------ DATA
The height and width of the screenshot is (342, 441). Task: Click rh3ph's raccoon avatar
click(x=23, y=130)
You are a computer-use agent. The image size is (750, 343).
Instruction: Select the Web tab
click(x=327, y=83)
------------
------ DATA
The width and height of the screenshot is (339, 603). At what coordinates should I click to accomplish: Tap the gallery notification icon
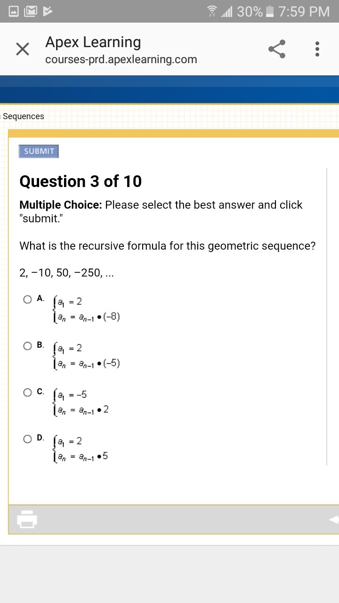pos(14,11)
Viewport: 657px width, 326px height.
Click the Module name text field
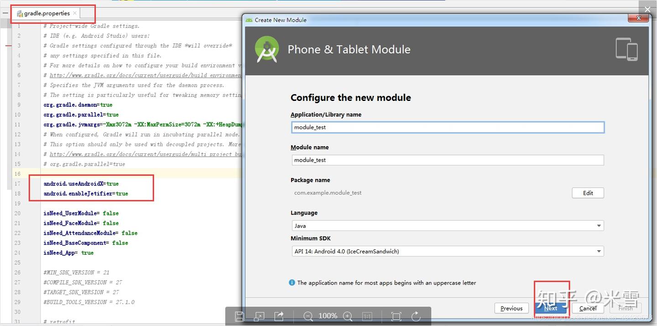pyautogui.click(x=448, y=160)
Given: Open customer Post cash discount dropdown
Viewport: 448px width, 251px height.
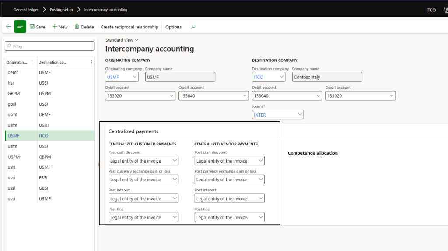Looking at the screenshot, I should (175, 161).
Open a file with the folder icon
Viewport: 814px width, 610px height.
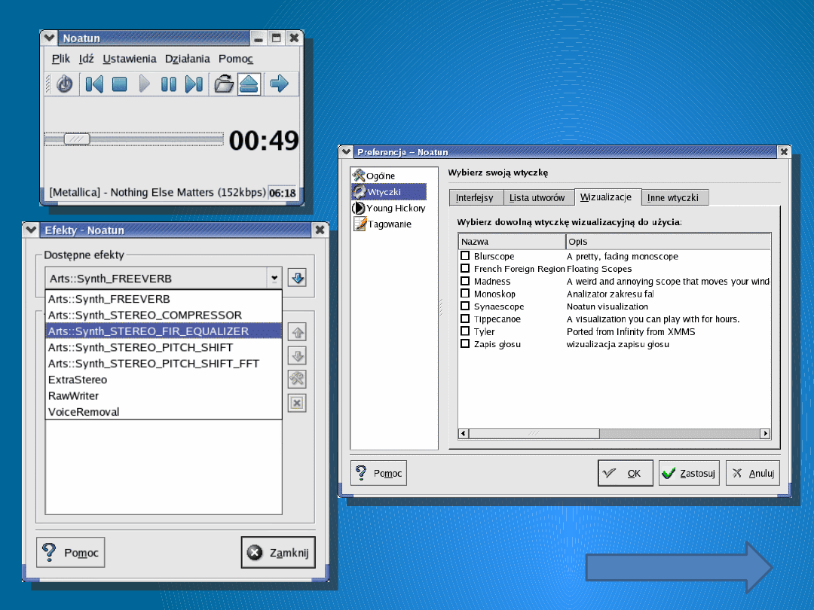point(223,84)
------------
**AIM OF THE TASK**: After reading each line of the data, give only the number of lines that include the word "Open".

**OUTPUT BELOW**: 2